Wednesday, June 28, 2017

Berke Family Pretzel Making!

Last December after I was unexpectedly able to be home for Christmas my mother sent me back to Hawaii with the Berke family recipe for German pretzels, passed down through generations of adventurous Berkes over the course of two centuries and two continents, all the way back across the sea to the Berke family bakery in Germany (which is still there today), to before an enterprising scion of the family decided to try his luck in the New World (though it should be noted that Berke is not a German name and we don't know where our intrepid forebears migrated from, though I have my theories…).

With that melodramatic opener out of the way, it's not like it's a secret recipe or anything. This weekend I upgraded my computer from Debian 8 to Debian 9, and while it was busy upgrading and I was twiddling my thumbs I decided to try making the Berke pretzels for the first time on my own (I've helped my mom make them in the past), and since I took some pictures along the way I'm going to share the recipe and process here in case anyone else wants to try (or I ever lose the hard copy!). You're going to need a few things to start with…

You can also see the chili I was cooking simultaneously in the crockpot in the background.
First, microwave ½ cup of lard with 2 cups of water for a minute or so until the lard melts. While that's heating up, sift together 3 cups of flour (preferably bread flour), ⅔ cup of powdered milk, ⅓ cup sugar, ½ teaspoon salt, and 1 tablespoon of yeast (as seen above).

Add the water/lard mixture to it and mix. This is best done by hand, as the mixture is incredibly sticky at this point. Add ⅓ cup more water and continue mixing, adding up to 4 cups of flour 1 cup at a time. Keep mixing and kneading with your hands until the dough is just not sticky (this may require a little more flour; it did when I made them).
The right hand knows what the left is doing, and is very grateful it's too busy taking photos to be involved.

This dough is so sticky I can only hope my fingers are still attached; I haven't seen them in about 5 minutes.
At this point, pour a little oil in the bowl and slosh the dough around in it so the top is oiled, then set to rise for about an hour (cover the bowl while the dough is rising).

I ended up letting this dough rise about 2½ hours by accident.
Now, give that dough a good punch.

Punch!
Next, start some lye water. Mix 2 tablespoons of (food-grade) lye (sodium hydroxide, NaOH) in ~2 quarts of water over very low heat in a glass or enamel pot ONLY. Don't let it boil, and use plastic utensils! (The lye water will react with metal such as aluminum to create hydrogen, so don't let it spill and keep away from sources of open flame. You can flush it down the drain when done, though.)

To prevent boiling of the lye water you can use an improvised bain-marie like this one
 Next, roll out the pretzels. An easy way to get a good size is to divide the dough into 36 pieces.


Yes, I know. My pretzel-shaping skills are abysmal.
 (You can let them rise a little after this.) Next, prepare some pans by covering them in heavy-duty aluminum foil and spraying liberally with Pam. Then start dropping pretzels in the warm lye water one by one for ~15 seconds before placing them on the prepared pans.

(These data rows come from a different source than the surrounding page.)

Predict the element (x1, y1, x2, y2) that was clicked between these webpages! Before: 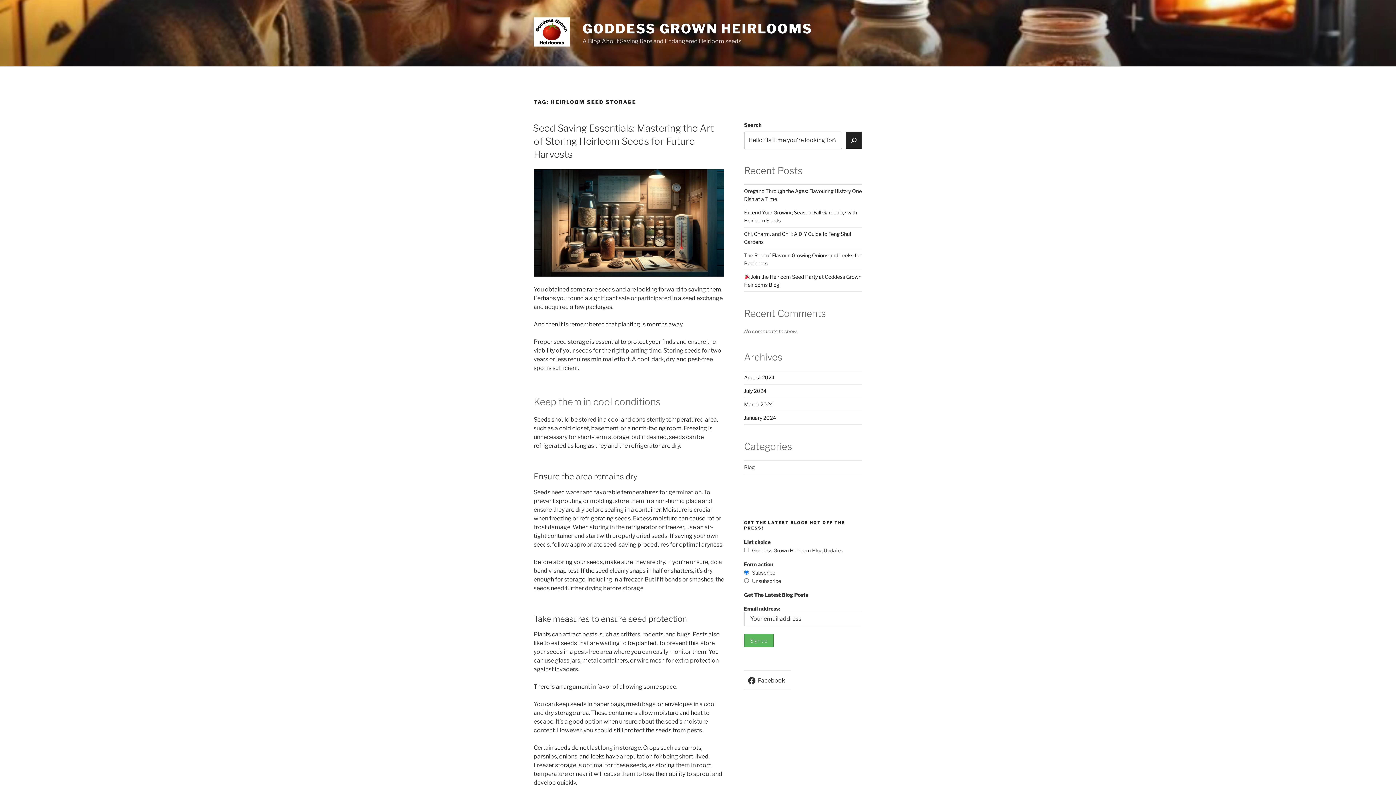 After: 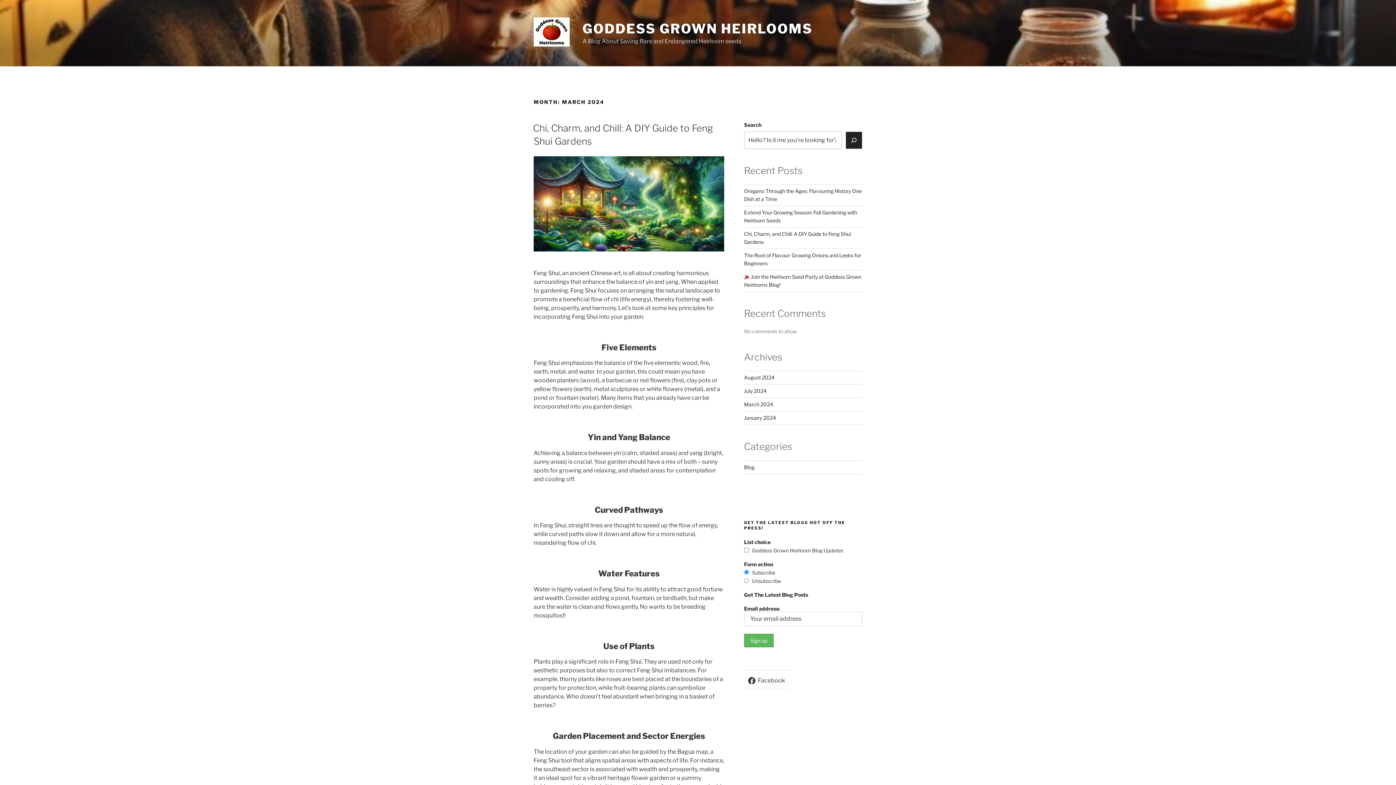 Action: bbox: (744, 401, 773, 407) label: March 2024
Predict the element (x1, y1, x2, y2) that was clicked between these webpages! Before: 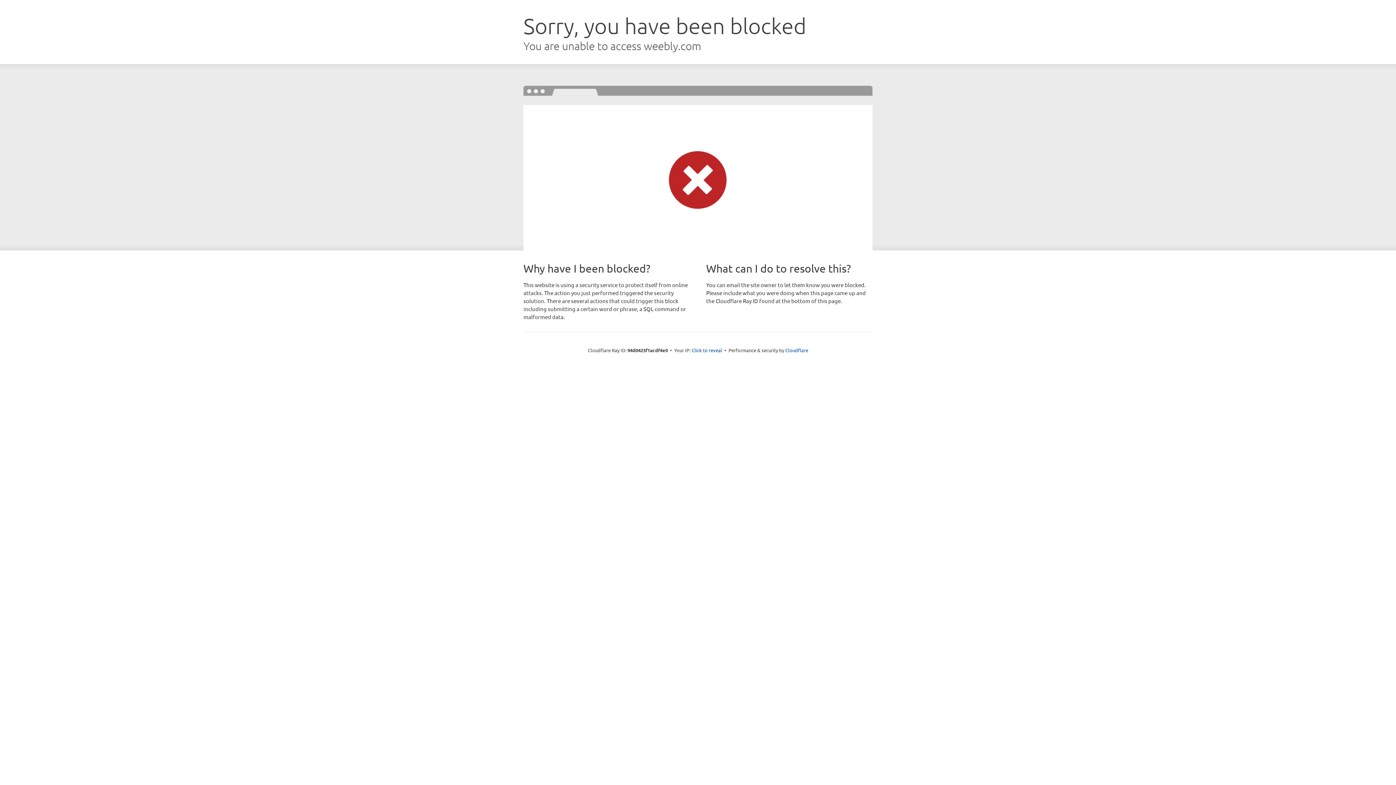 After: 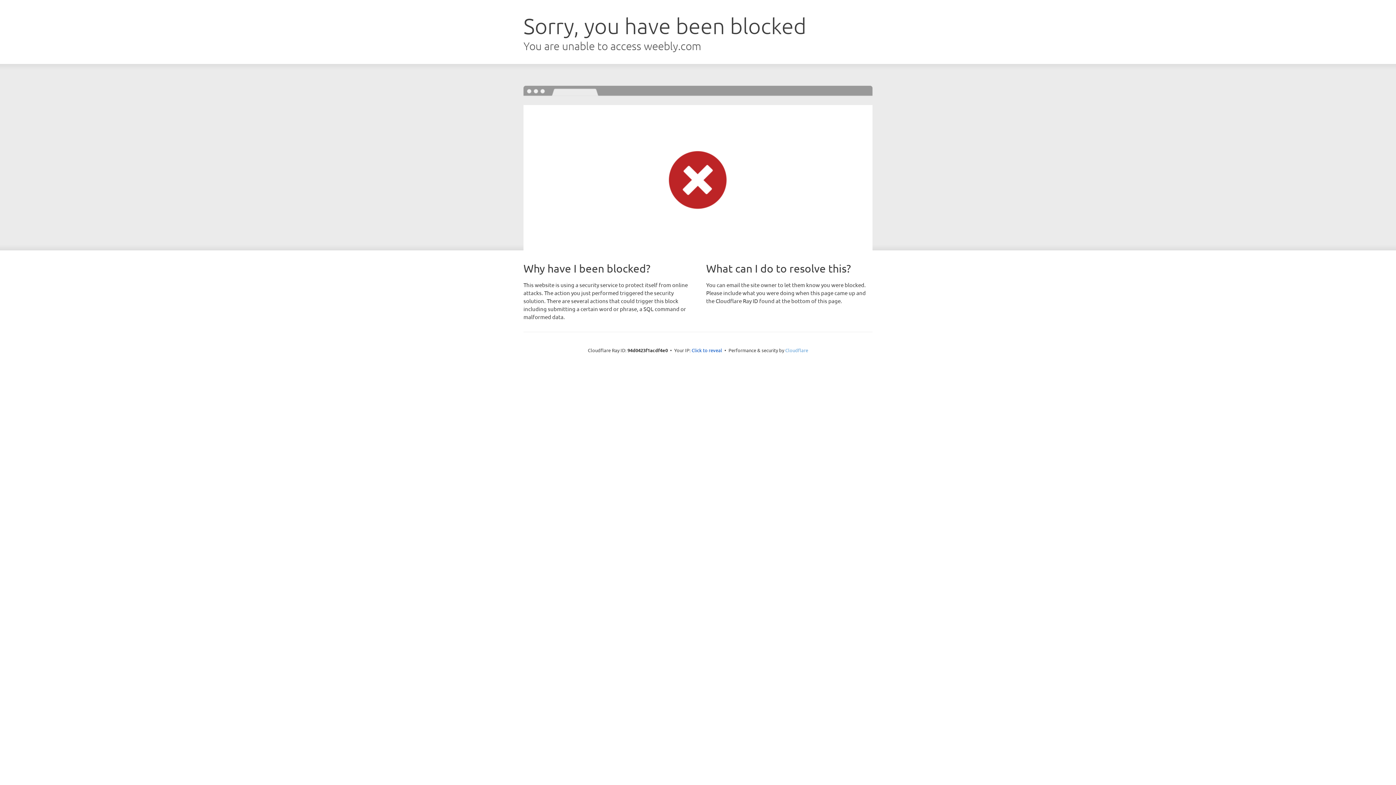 Action: bbox: (785, 347, 808, 353) label: Cloudflare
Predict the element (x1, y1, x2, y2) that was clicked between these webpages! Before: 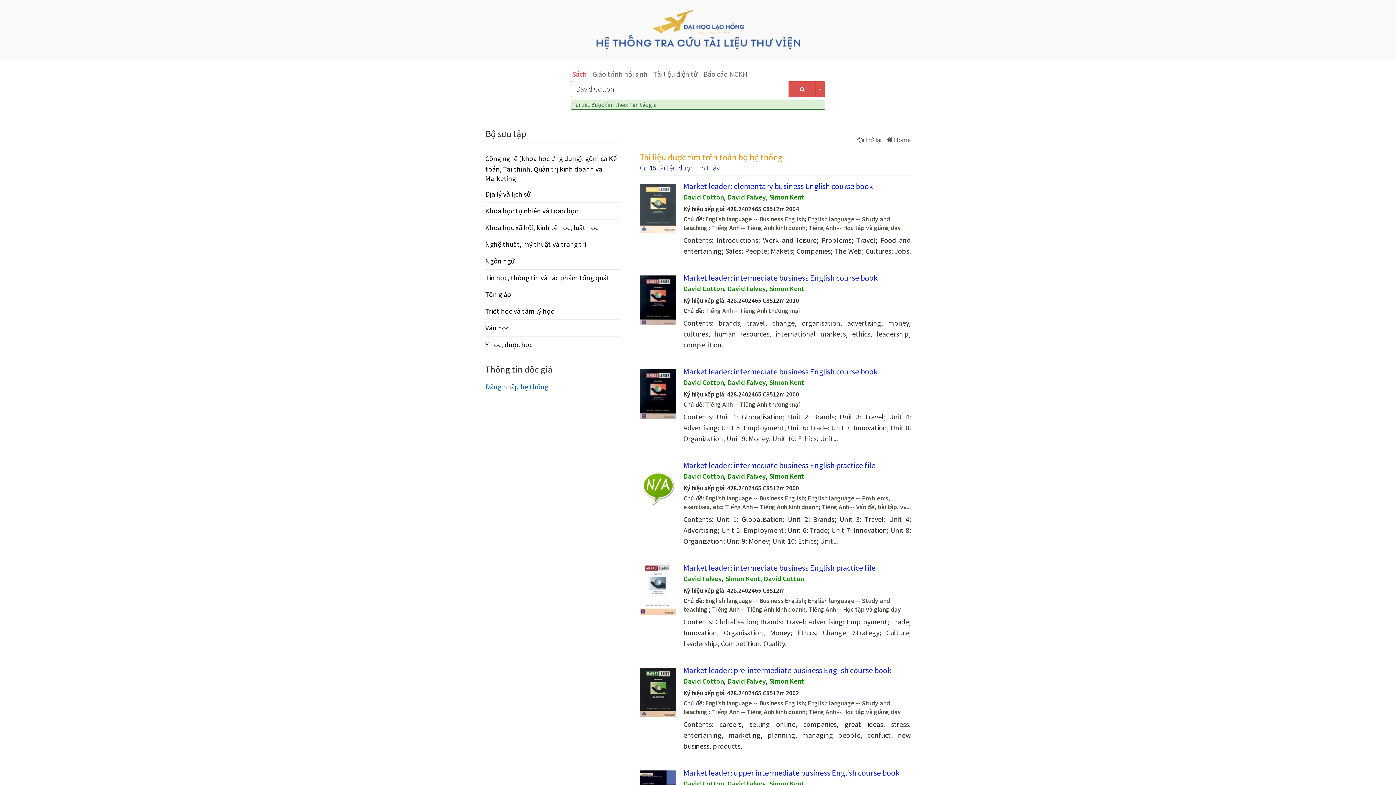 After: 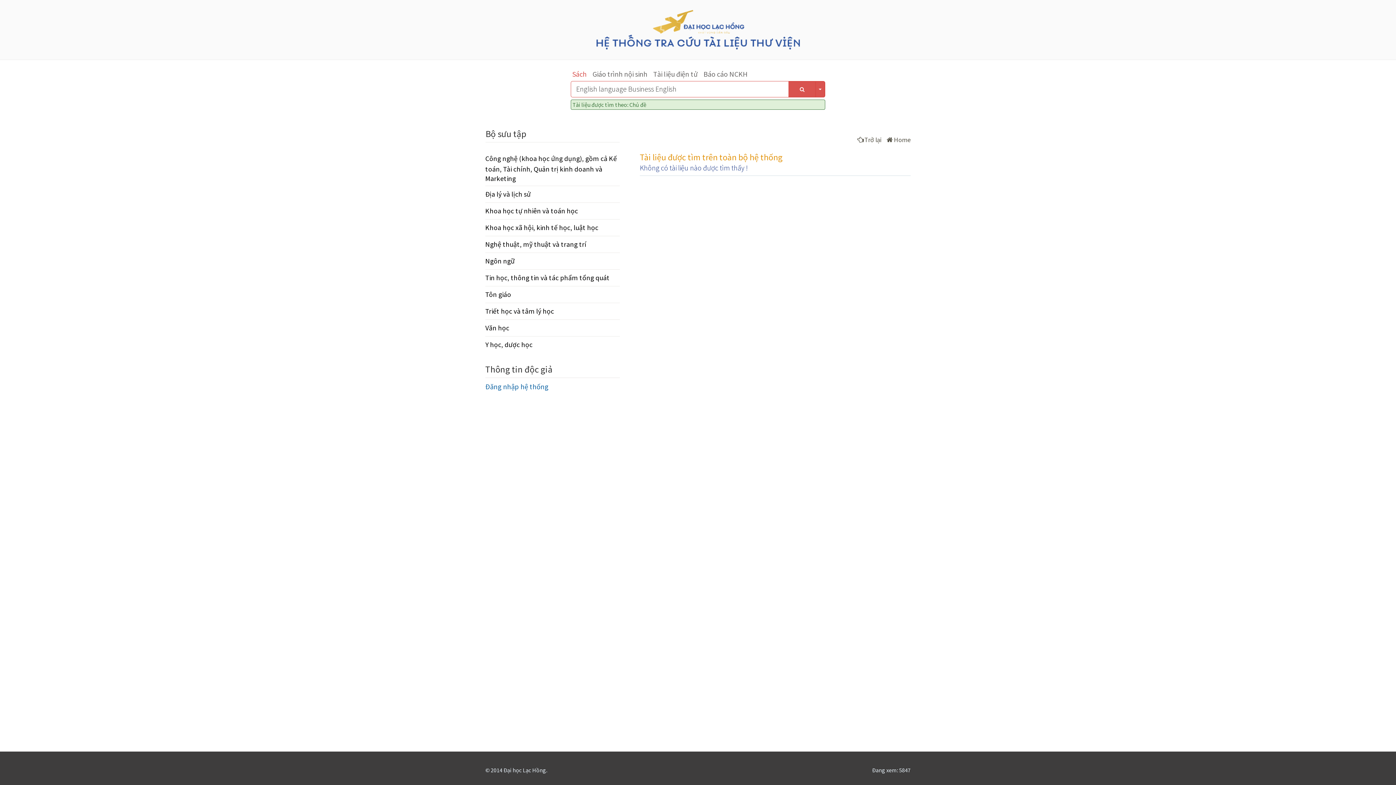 Action: label: English language -- Business English bbox: (705, 699, 804, 707)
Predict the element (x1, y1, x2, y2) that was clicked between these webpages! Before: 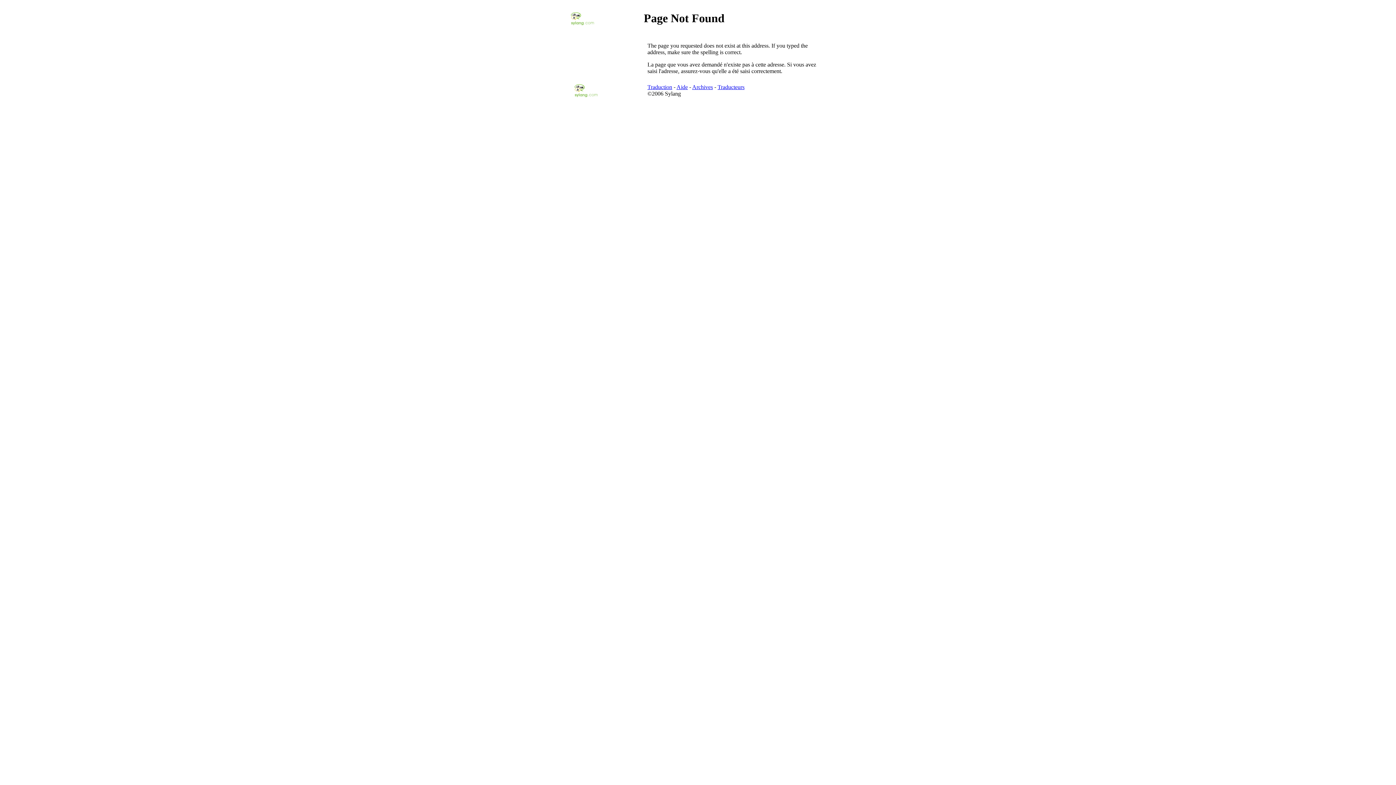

I'm being very careful here not to let the metal handle touch the water, while taking a photo with the other hand.
That foil is quite necessary if you don't want the lye water messing up your pans.
Sprinkle with kosher sea salt to taste, then bake for 10 minutes at 400 °F. (In my experience, what seems like a lot of salt when you're shaking can be hardly noticeable after baking. See the salt in the pictures below? I could barely taste it, so don't be afraid to be liberal with it.) If they come out looking like the ones below, congratulations, and enjoy!




As you may be able to tell, my ability to make a pretzel shape is pretty much nil, and this pretzel expresses my feelings on the subject pretty accurately:

First Grumpy Cat, now Grumpy Pretzel.
Anyway, that's all there is to it! Well, “all.” It's a significant amount of work and will take at least a few hours, so you may want to make a double batch to get more pretzels out of it (three dozen will go surprisingly quickly!) A hui hou, and happy baking!